So, what to do? Well, first, check in with yourself and acknowledge how it makes you feel when your partner does something that leaves you wanting to compete. This will be an important indicator for creating change. Vulnerable? Afraid? Angry? Threatened? People generally feel a need to “prove themselves” if they feel as though their worth is being threatened, or that they might not be “good enough.”

Then, bring attention to it with your girlfriend. Perhaps not during her thesis defense, or when you’re having people over for dinner and she brings out the crème brulée you’d expressed interest in learning to make, but sometime when you know you’ll have the time and the environment to discuss things. Use “I feel” statements to avoid bringing about defensiveness—e.g: “There’s something I’ve been wanting to bring up with you. I’ve been noticing something happening in our relationship, and I’m wondering if you notice it, too: Sometimes I get the sense that we’re competing. This leaves me feeling vulnerable, confused, and frustrated. What do you think?”

Now, if she says, “OMG I notice it too — I’m so glad you brought it up,” then the topic is now open and you can discuss it. Voice your shared responsibility contributing to the issue: (e.g. I’ve been thinking about it, and I have a feeling the reason I feel a need to compete is because I worry I won’t be good enough for you/myself if I don’t outperform you), and suggest ideas for change or brainstorming (e.g. I’m going to make a point to pay attention to when I feel the sense that I’m competing with you). Now, it’s also typical for people to get defensive when they’re feeling accused of something. Although “I” statements tend to decrease the possibility for this to happen (as opposed to “You” statements that tend to seem accusatory) she may not have the same insight, or might feel accused or embarrassed and act defensive as a result. If you receive a defensive or denying reaction, focus on what you can do to notice when you’re comparing and change your reaction.

Use immediacy when you notice competition is putting a wedge between your relationship. Some couples find it helpful to use a word — in this case, perhaps “comparing” might fit. For example, if you find yourself feeling competitive, say “comparing” either in your head or out loud, and check into what you are feeling. Perhaps an urge to prove yourself is coming out of feeling threatened or insecure. Notice this urge. Be curious about it. Don’t judge it. Then, rather than reacting with a need to “one up,” sit with that feeling of inadequacy and give yourself a compassionate statement such as “I’m feeling a need to compete right now because that’s a habit I’ve been in for a long time. Initially, I thought competing would make me more loveable, but I now realize this habit does not serve my relationship, and I realize the real accomplishment is not reacting to my urge to compete.”

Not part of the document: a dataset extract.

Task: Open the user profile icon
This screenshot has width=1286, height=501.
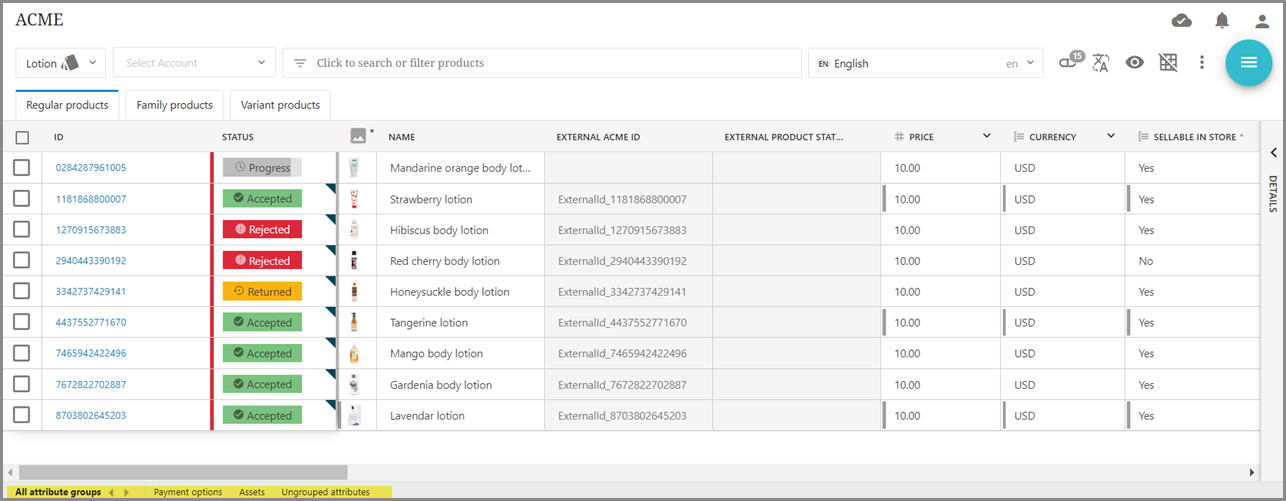Action: coord(1262,21)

If you receive a positive response from your loved one that invites discussion, I encourage you to explore areas where it might be better, at least for now, to do some things individually rather than as a couple (e.g. if you find your Crossfit classes aren’t enjoyable because you’re too focused on outperforming each other, it might be a better idea to take classes at different times for now), and to instead do something more “fun” together (take an art class, join a recreational softball team).

Finally, it’s likely that as your relationship continues to develop and feel more secure (and as you begin to feel more secure with yourself), the desire to compete will decrease. However, it likely won’t hurt to say something like, “I love you regardless of what you achieve or how long you run for. I want to be with you because of the person you are, not because of how you look on paper”.

Warmly,
Megan Bruneau, M.A. RCC

Although many individuals share similar concerns relating to their romantic relationships, no two persons or couples are the same. Romantic Reminders’ Registered Clinical Counsellor, Megan Bruneau, provides professional advice that some might find helpful influencing how they consider approaching their concern; however, her advice is by no means a substitute for couple’s therapy or one-on-one professional help. Megan advises all of her clients to seek relationship support in the form of a trained professional if their situation grants them the opportunity to do so. Additionally, if physical or emotional abuse, addictions, or mental illness are present in your relationship, this advice likely will not be suitable or sufficient for you. Instead, individual and couple therapy are strongly recommended.


DOES OCCUPATIONAL COMPATIBILITY EXIST IN RELATIONSHIPS?
19/10/2014 Sunday, October 19, 2014; Romantic Reminders


By Jamie Rea, Romantic Reminders

Does what you and your significant other do for a living have an affect on your relationship?
The bond you share with someone and the way that your personalities combine together is what really creates chemistry and compatibility, and not what you do to make your living. But your job and career do have some very important add-on factors that help contribute to compatibility in your relationship


BRINGING UP BABY
23/09/2014 Tuesday, September 23, 2014; Romantic Reminders

BRINGING UP BABY

My wife and I have very different views on child-rearing. I’m more of the “throw them in the pool and they’ll learn to swim” mindset, and she won’t even let them go in the shallow end. It’s creating a lot of tension between us, and I think it’s confusing our little one. I don’t want to end up raising overprotected, fearful kids, and even more so, I don’t want our different philosophies to ruin our marriage. What’s the right thing to do?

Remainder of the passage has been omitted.